Where these two types of accounts differ is in the process, you go through when you open your credit card.
In addition to the differences outlined above, it’s also common for secured credit cards to feature higher annual percentage rates (APRs) and fees than unsecured credit cards. Meanwhile, unsecured credit cards may boast higher credit limit possibilities than secured credit cards. Finally, while a few secured credit cards may allow you to earn rewards, most reward credit cards are unsecured accounts.
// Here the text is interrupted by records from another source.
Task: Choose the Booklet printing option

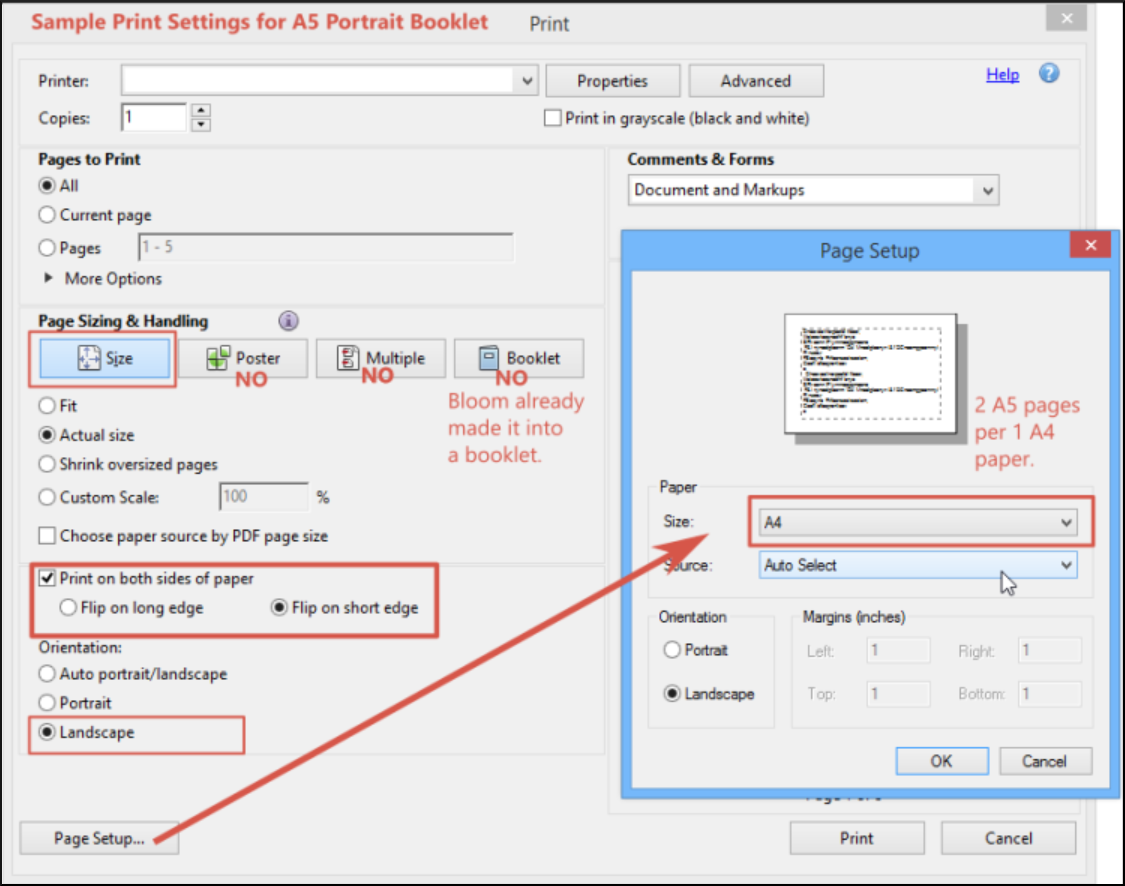Action: pos(519,358)
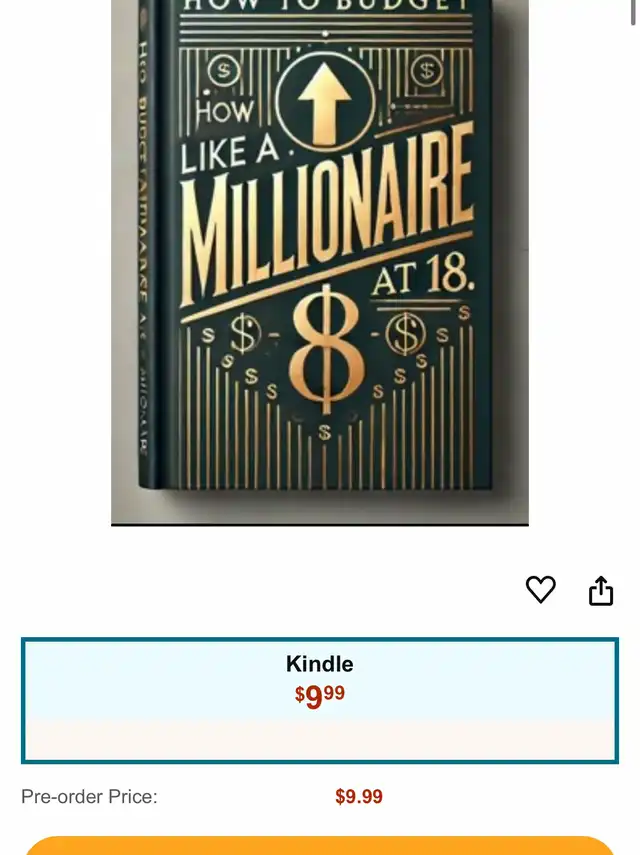Click the AT 18 text on cover
640x855 pixels.
(x=428, y=279)
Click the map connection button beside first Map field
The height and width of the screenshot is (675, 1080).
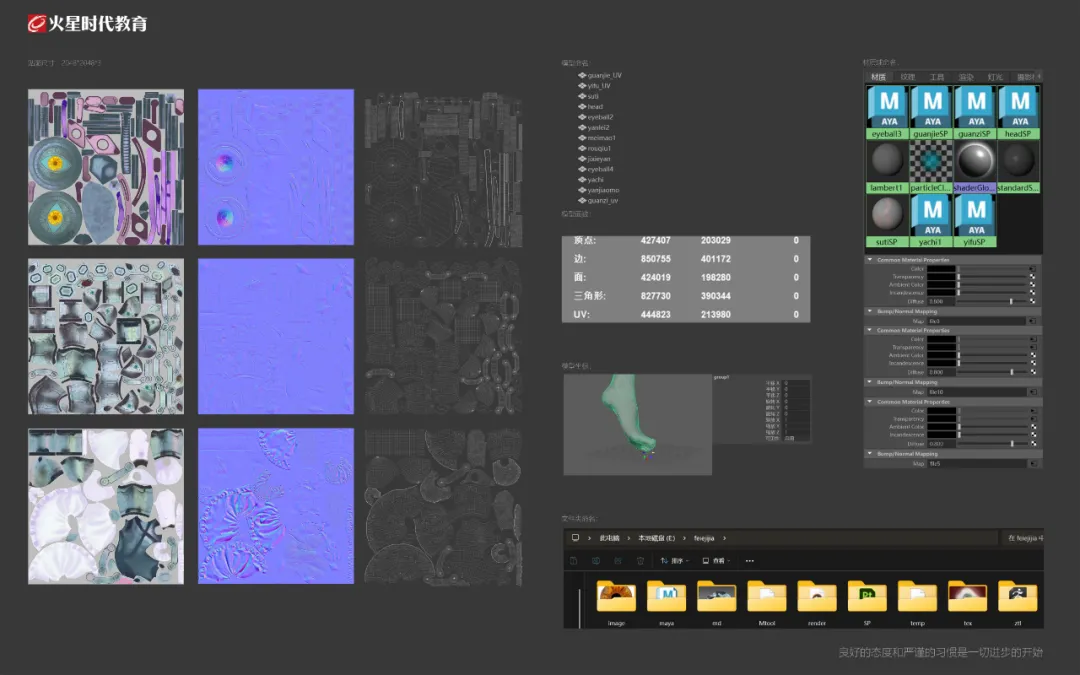(1033, 321)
Aside from the requirement of a security deposit or lack thereof, secured cards and unsecured cards are almost the same. With either type of account, you can charge up to your credit limit, and then you must repay at least the minimum payment by the due date on your statement. Of course, the best way to manage any credit card is to pay your statement balance in full by the due date to avoid paying interest on the account.
Why consider a secured credit card?
Since an unsecured credit card offers you the opportunity to open an account without putting up any collateral, you might wonder why you would consider a secured credit card. The primary reason people consider secured credit cards is because they may be easier to qualify for in certain credit situations.
So, if you fit into any of the following categories, you might want to think about starting with a secured credit card to establish or rebuild your credit rating.
New to credit: As a credit newbie, some lenders may feel nervous about doing business with you. A secured credit card can give you a chance to build credit from scratch, establish positive credit history, and show future lenders that you’re a good credit risk.
Damaged credit history: Even with a bad credit score, there’s a decent chance you may qualify for a secured credit card. By supplying collateral, you reduce the risk involved for the issuing bank.
Denied for unsecured credit: If you’ve applied for an unsecured credit card in the past and the lender has denied you, a secured card might be a better fit for now. Manage your account well, and it could be a bridge to better credit card options at a later date.
Unable to qualify for a higher credit limit: If your credit score or debt-to-income ratio keeps you from qualifying for a sizable credit limit, a secured card might benefit you. With a secured card, you can put down as much money as you want—up to the lender’s maximum. This system gives you more control over the size of your regular credit card limit. Remember, a higher credit limit may make it easier to maintain a low balance-to-limit ratio (credit utilization rate).
See related: Can you rent a car with a car secured credit card
What are the benefits of a secured credit card? Well, the best feature of secured credit cards is the fact that they have the potential to help you build credit just as effectively as unsecured cards. So, you might ask, “how much will a secured credit card raise my score?” The amount it will increase your credit score varies, but for a secured credit card to help you build credit, you have to follow two important rules.
Tip: Consider setting up an automatic payment for the minimum amount due on your account each month. If you accidentally forget to pay the card by its due date, the automatic draft can serve as a backup to protect you.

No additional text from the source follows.